Statistical Analysis

The data was arranged on an Excel spreadsheet. Relevant statistical analysis was done using MedCalc version (Ostend, Belgium). Continuous parametric data were reported using the mean (±SD) and nonparametric data were reported as median. Multivariate logistic regression analysis and chi-square test were performed to assess the effect of multiple factors that might have influenced the outcome and mortality. A p-value of <0.05 was assigned as statistically significant. Outcomes of both the bivariate and multivariate analysis were reported for comparison.

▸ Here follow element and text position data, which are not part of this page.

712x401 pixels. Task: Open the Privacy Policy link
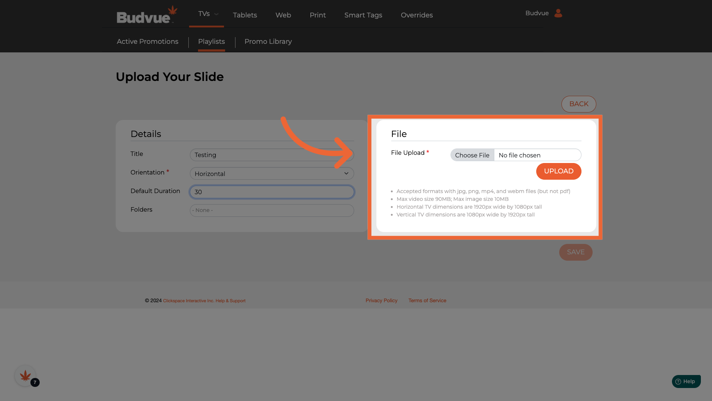(381, 300)
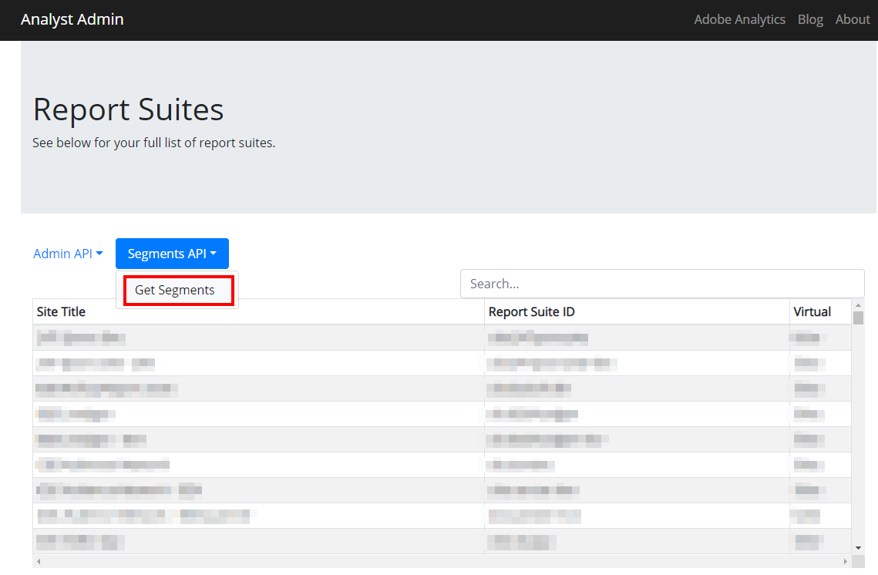
Task: Select Get Segments from the menu
Action: [175, 290]
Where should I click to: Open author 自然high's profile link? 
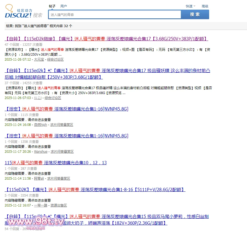coord(40,125)
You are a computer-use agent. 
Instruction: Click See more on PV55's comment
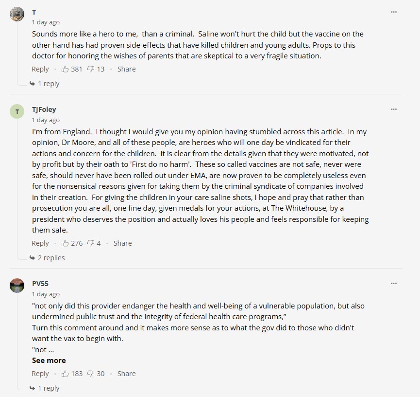49,361
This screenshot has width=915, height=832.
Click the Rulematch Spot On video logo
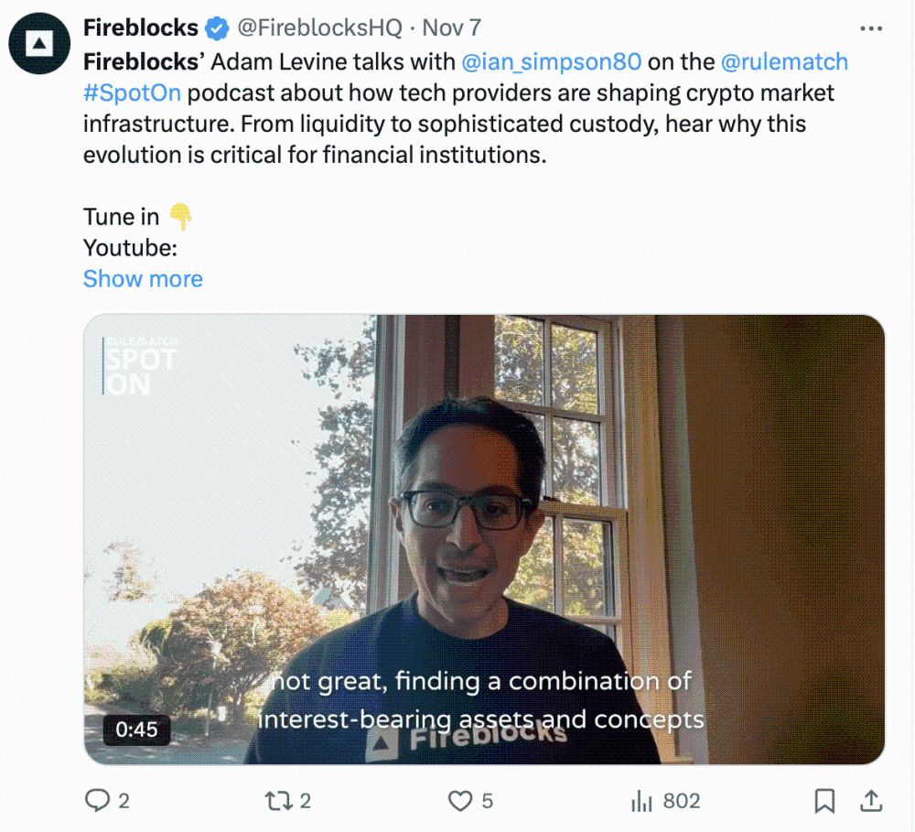coord(140,367)
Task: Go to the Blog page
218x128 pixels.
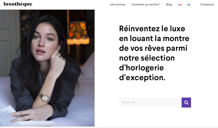Action: tap(169, 4)
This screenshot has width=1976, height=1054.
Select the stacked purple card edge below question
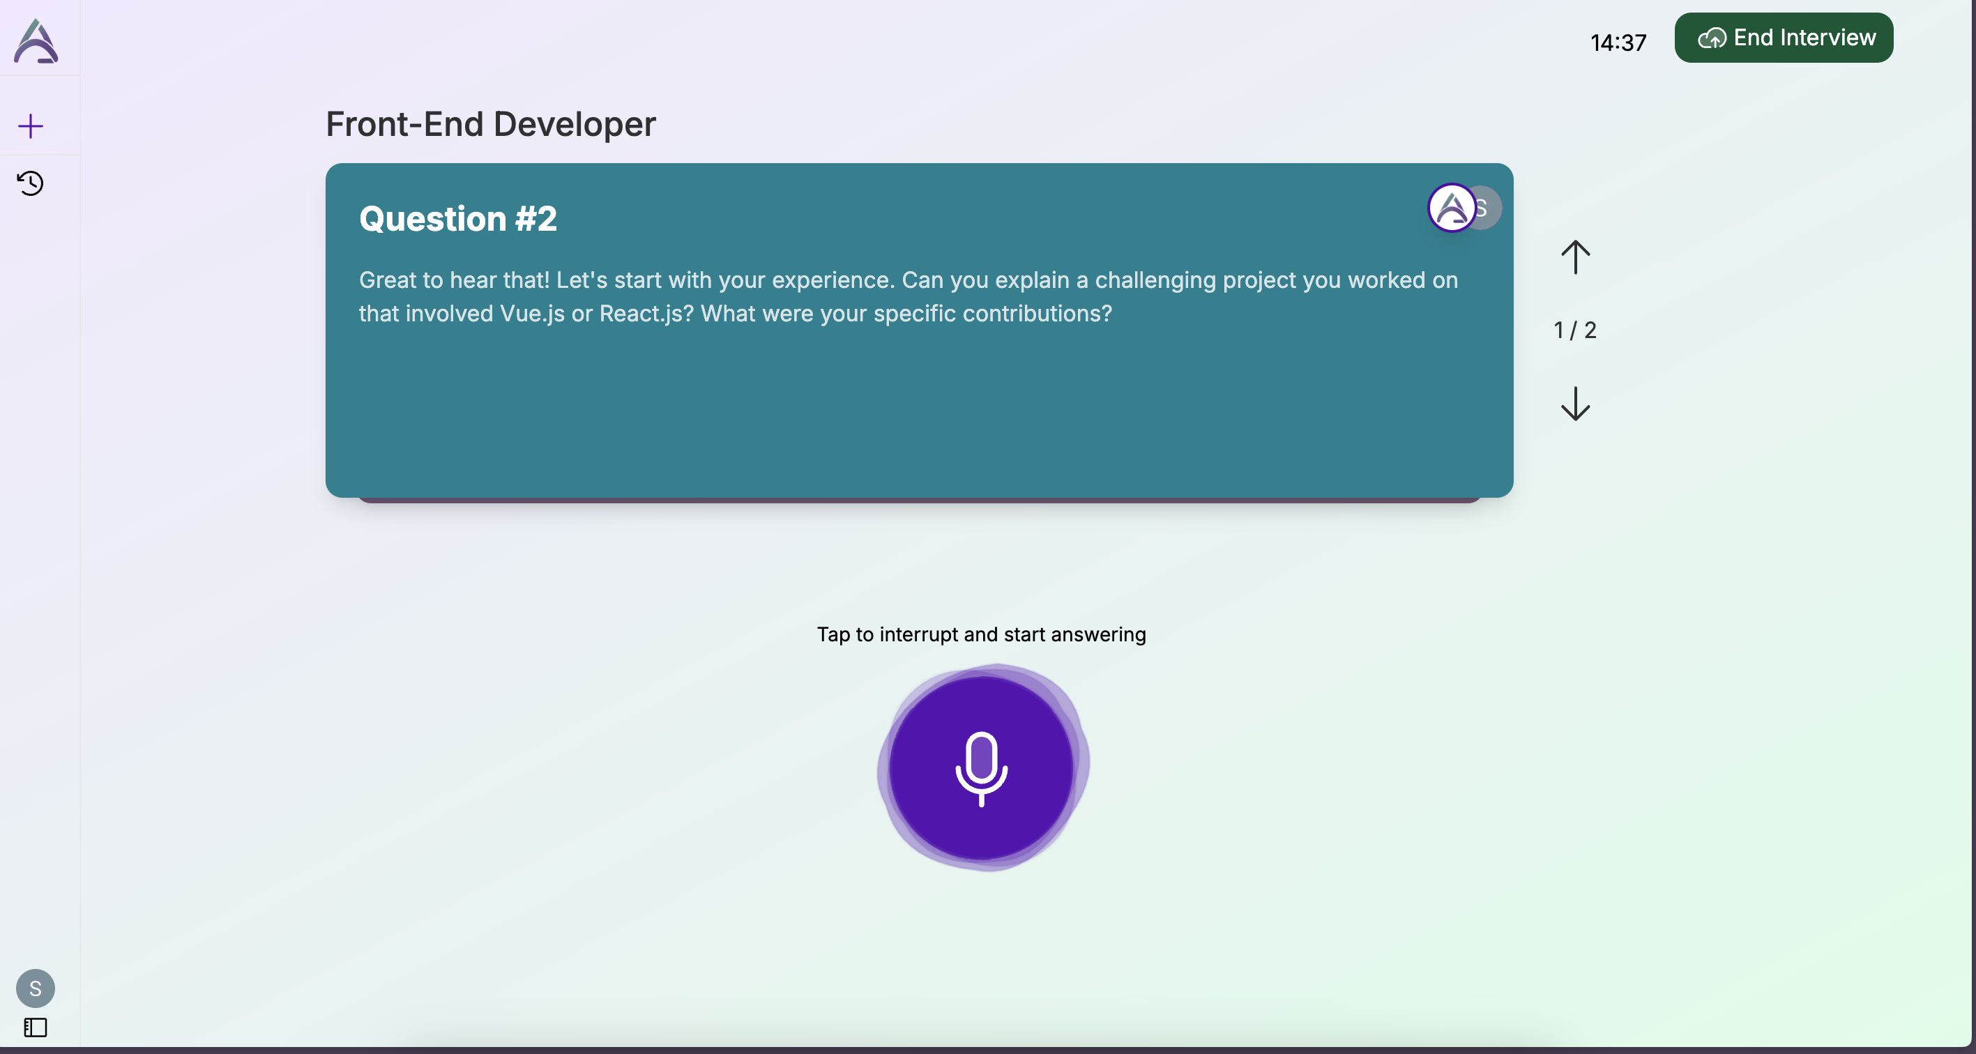tap(919, 500)
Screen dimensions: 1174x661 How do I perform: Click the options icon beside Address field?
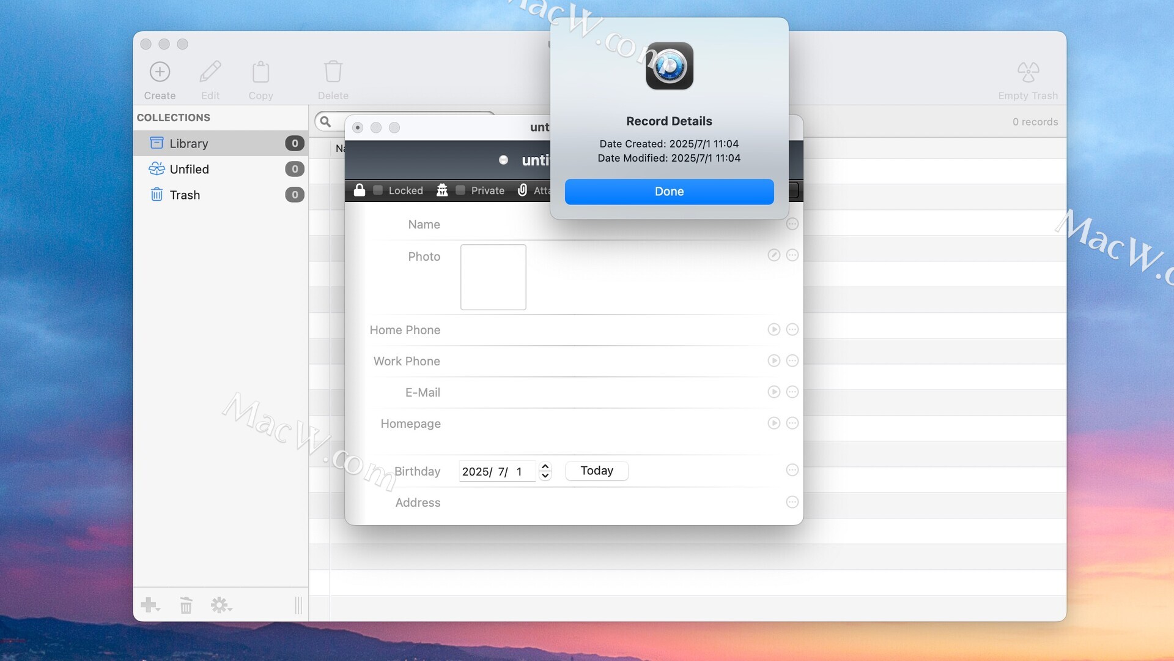(x=792, y=502)
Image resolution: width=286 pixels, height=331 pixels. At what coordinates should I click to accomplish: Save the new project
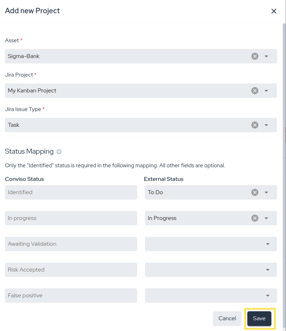click(x=259, y=318)
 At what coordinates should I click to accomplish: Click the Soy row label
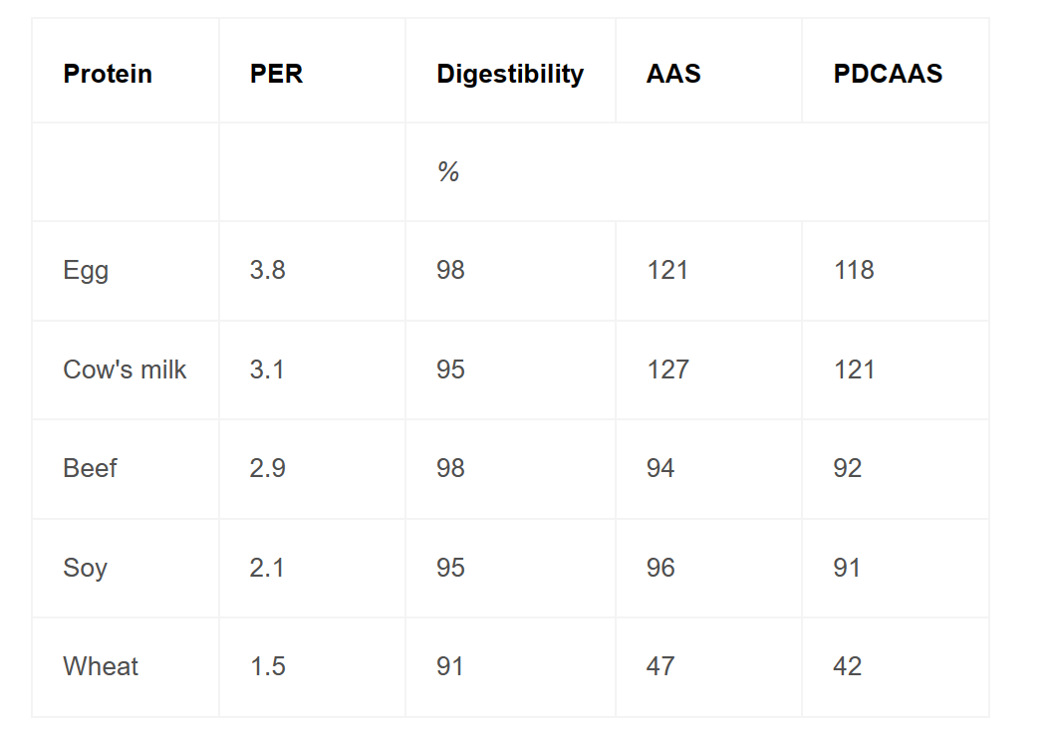[85, 568]
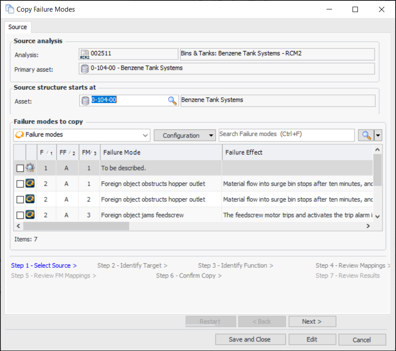Tick checkbox for first 'Foreign object obstructs hopper outlet'
The image size is (396, 351).
click(x=20, y=184)
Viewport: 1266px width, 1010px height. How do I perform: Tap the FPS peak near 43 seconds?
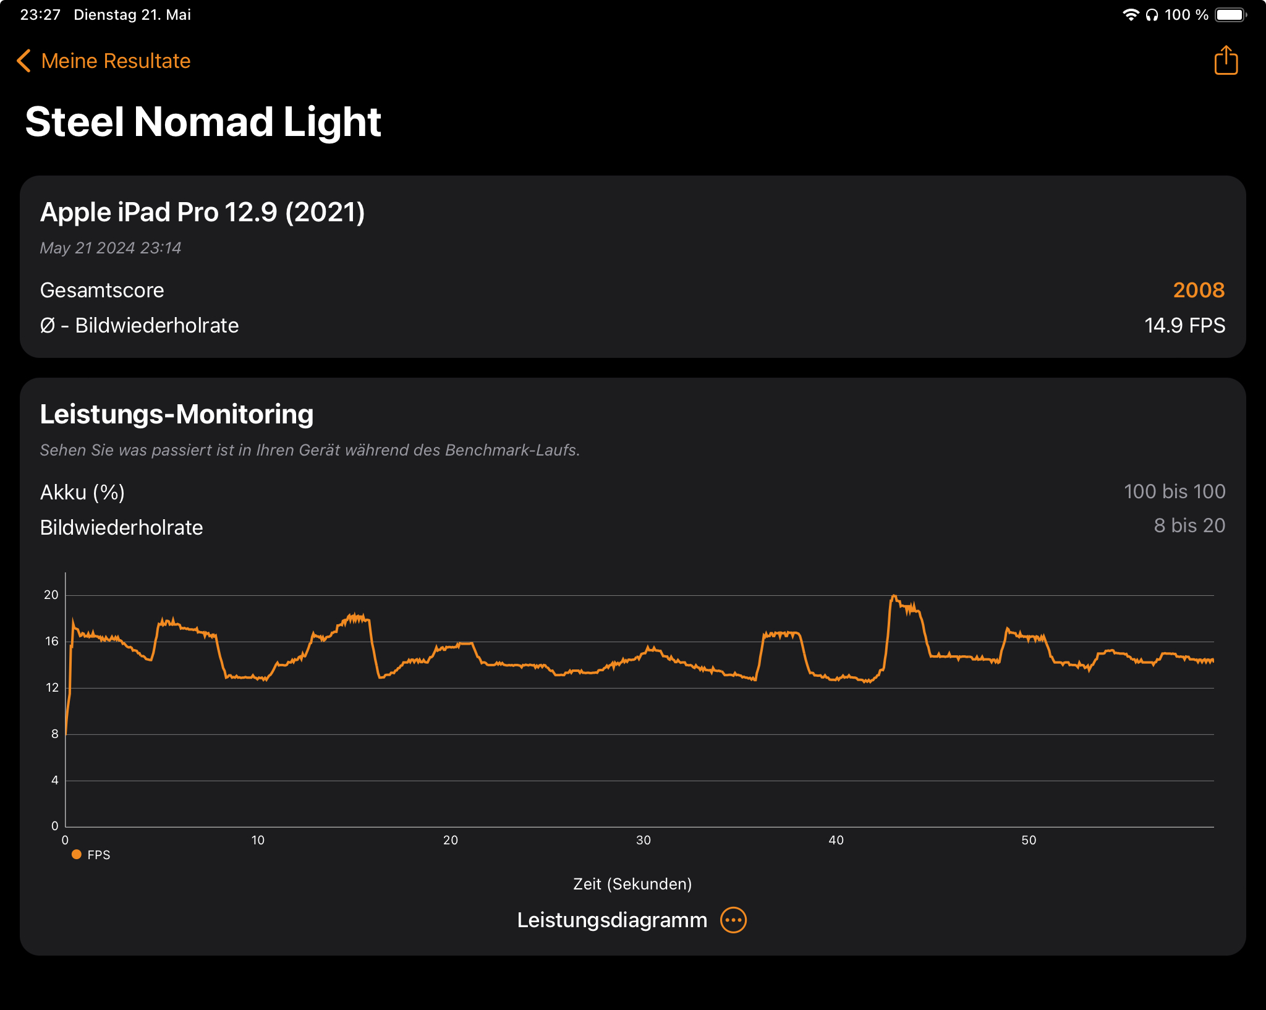click(893, 597)
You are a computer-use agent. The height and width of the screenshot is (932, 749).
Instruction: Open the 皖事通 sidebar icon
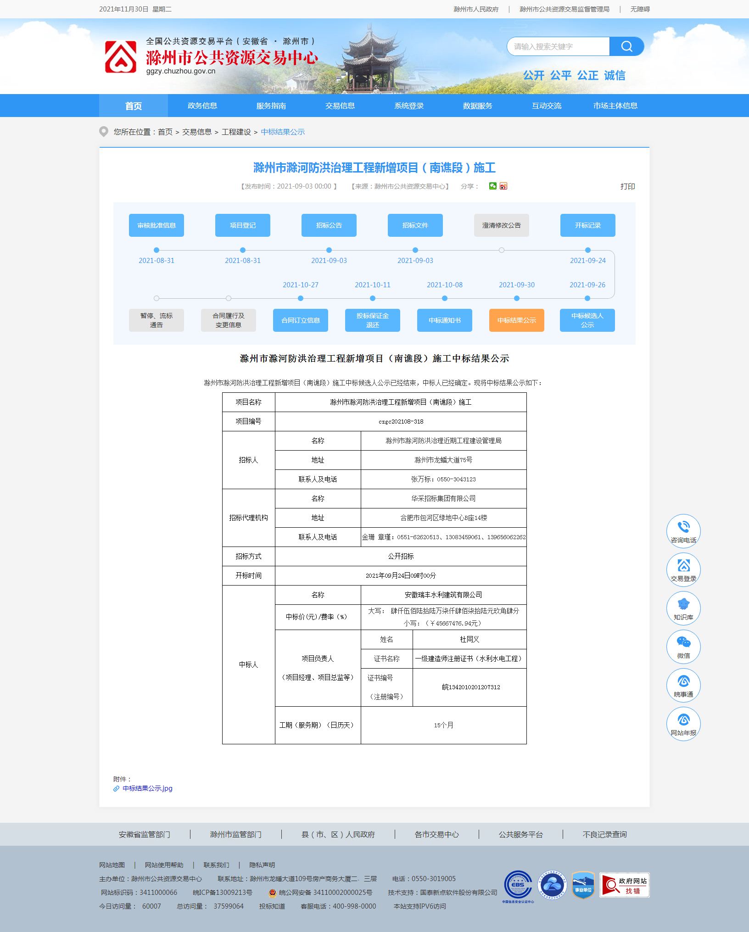tap(683, 685)
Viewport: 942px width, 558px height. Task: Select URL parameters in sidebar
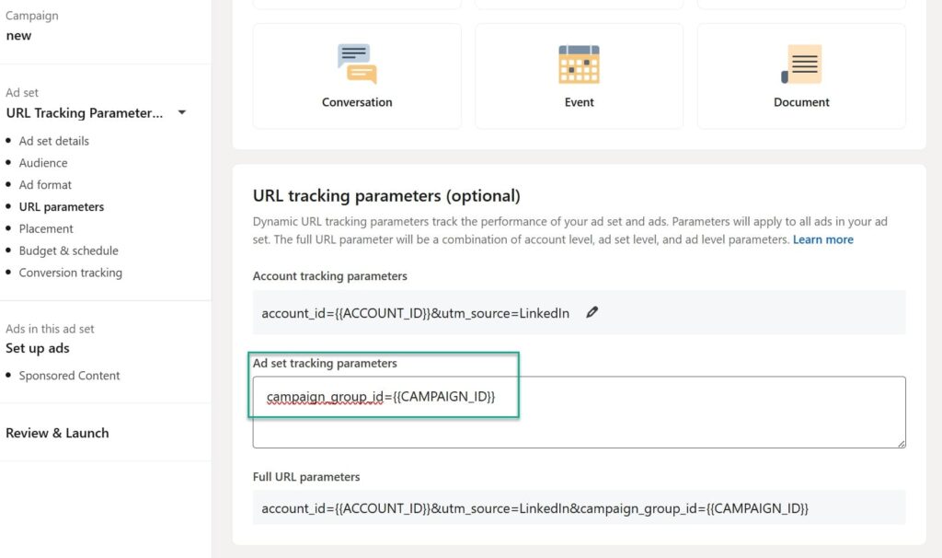click(x=61, y=207)
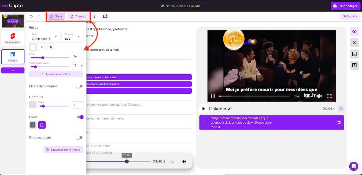362x175 pixels.
Task: Switch to the Thèmes tab
Action: point(78,16)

The study included 58 eyes of 58 patients. All patients developed ROCM following COVID-19 infection. There were 44 males (76%). The mean age was 55 ± 11 (median 56) years. Forty-three patients (74%) had a history of DM. On presentation with COVID-19 symptoms, 46 (79%) patients had uncontrolled diabetes based on the glycosylated hemoglobin values (HbA1c). An HbA1c of 7% or higher was considered as the cutoff value for diagnosing uncontrolled DM. The mean HbA1c value among those with controlled DM was 5.84 ± 0.54 mg% (median: 6), while that in uncontrolled cases was 11.57 ± 1.86 mg% (median 11.25) (p < 0.0001). The mean chest CT severity score was 15.95 ± 4.74 (median: 17). No thrombo-embolic phenomenon attributable to COVID-19 was noted in any of the patients in this subset. The duration between the diagnosis of COVID-19 and ROCM was 16 ± 21 days (median: 8 days). Thirty-six eyes (62%) had no perception of light at presentation. A further 9 patients (16%) patients had perception of light only, 7 patients (12%) had to count fingers close to face at presentation and the rest had ambulatory vision or more. Three patients had a presenting visual acuity of 20/20.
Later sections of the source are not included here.